A história, já a conhecemos bem. O que é novidade neste The Last Dance, para além das entrevistas a Jordan (que quase se transformou num eremita mediático desde que deixou de jogar, quebrando essa condição numa emocionada eulogia a Kobe Bryant), é a divulgação de imagens inéditas dessa campanha - uma equipa de filmagens teve acesso aos bastidores dos Bulls nessa época e captou momentos em que Jordan e os outros estão com a guarda em baixo. Vê-se, por exemplo, como reagiram ao pedido inusitado de Dennis Rodman em ir de férias para Las Vegas com a época em andamento - deram-lhe 48 horas, Rodman não respeitou o prazo e Jordan foi de avião para o resgatar. “Não vou dizer o que se passava naquele quarto, nem quem lá estava”, dirá Jordan.

Há muitos convidados especiais neste documentário. Antigos jogadores dos Bulls (todos os já citados, mais Ron Harper, Horace Grant, Bill Wennington e Steve Kerr, actual treinador multicampeão com os Warriors) e antigos adversários dos Bulls (“Magic” Johnson, Larry Bird, Gary Payton, Charles Barkley, Pat Ewing, Kobe Bryant e outros), jornalistas.
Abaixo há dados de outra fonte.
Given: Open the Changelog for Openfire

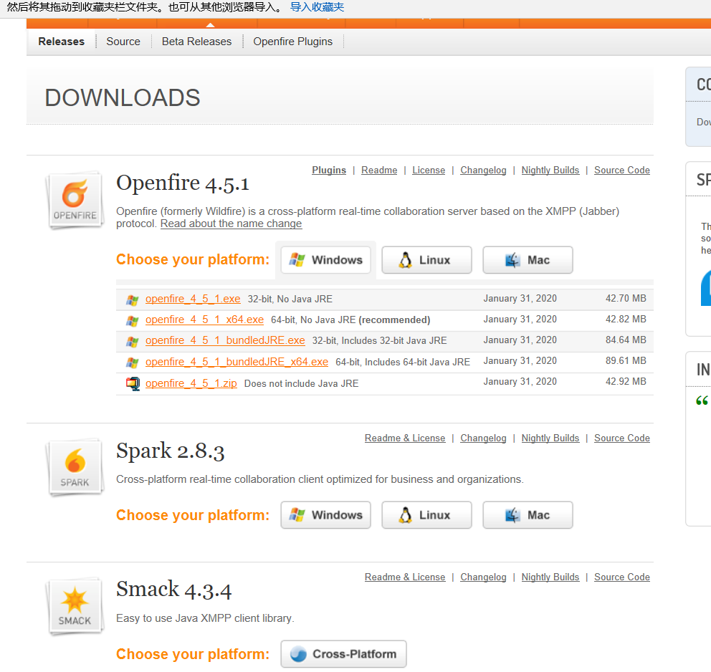Looking at the screenshot, I should pos(483,170).
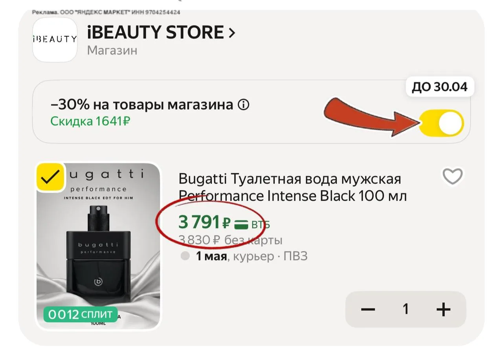The width and height of the screenshot is (503, 352).
Task: Click the 3 830 ₽ без карты price
Action: pos(230,240)
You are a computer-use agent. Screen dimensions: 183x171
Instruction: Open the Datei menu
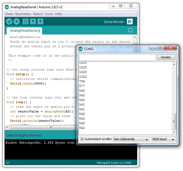pos(9,14)
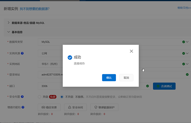This screenshot has height=123, width=191.
Task: Click the help icon beside 安全托管
Action: pos(22,97)
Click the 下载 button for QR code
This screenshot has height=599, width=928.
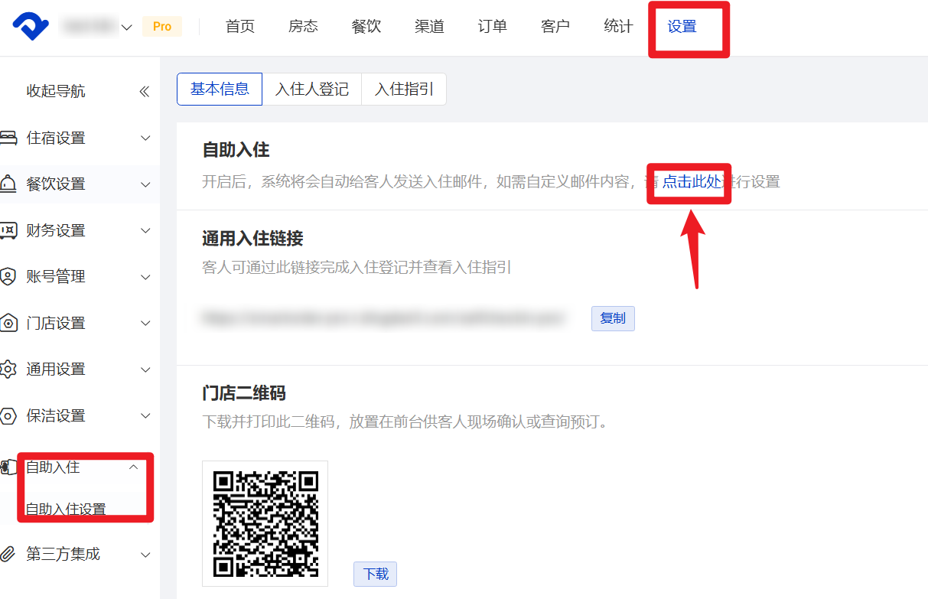375,574
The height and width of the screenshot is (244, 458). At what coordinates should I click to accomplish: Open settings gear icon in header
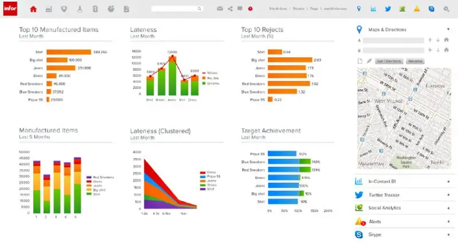(446, 9)
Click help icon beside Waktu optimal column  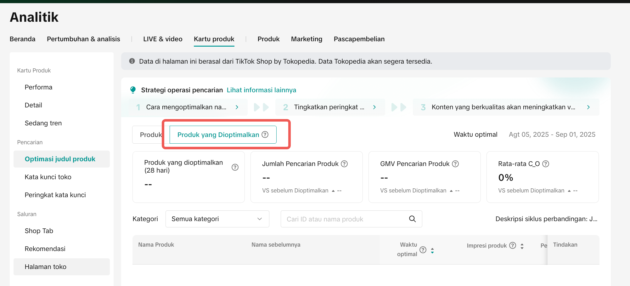(x=423, y=250)
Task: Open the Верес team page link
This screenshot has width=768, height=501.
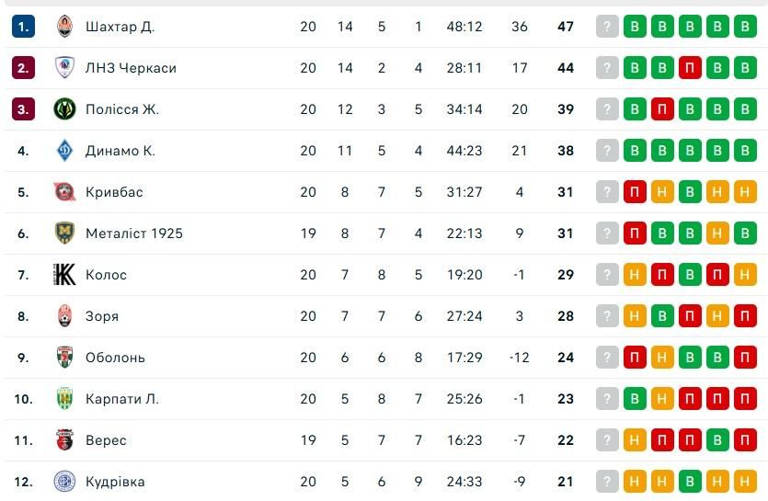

A mãe de Jordan também aparece, a ler uma carta do filho a pedir para lhe mandar selos - e Jordan tem uma reacção de ternura e riso quando ouve a mãe a ler as suas palavras de adolescente.

Foto
Andrew D. Bernstein/Netflix

Mas este também deve ser o único documentário do mundo que tem depoimentos de Carmen Electra e de dois antigos presidentes dos EUA, Bill Clinton e Barack Obama. Nenhum deles é, no entanto, identificado como Presidente. Clinton testemunha como governador do Arkansas (terra de Pippen), Obama, um fanático de basquetebol, está identificado como “residente de Chicago” quando Michael Jordan chegou à cidade em 1984 - Obama diz que, na altura, era um “teso” que não tinha dinheiro para ver jogos dos Bulls.

Originalmente, The Last Dance só iria aparecer nas nossas vidas em Junho, mas a sua estreia foi antecipada porque a NBA, tal como todo o desporto mundial, entrou em lockdown por causa do novo coronavírus. Serão dois episódios por semana, ao longo de cinco semanas, carregados de entrevistas, imagens inéditas e os melhores momentos e as melhores figuras da NBA dos anos 1980 e 1990. Muitas vezes veremos Jordan a voar com a língua de fora para o cesto e outras coisas impossíveis. Sem coisas novas, venha a nostalgia do passado. E, se estamos a falar do melhor de sempre, isso não é uma coisa má. Antes pelo contrário.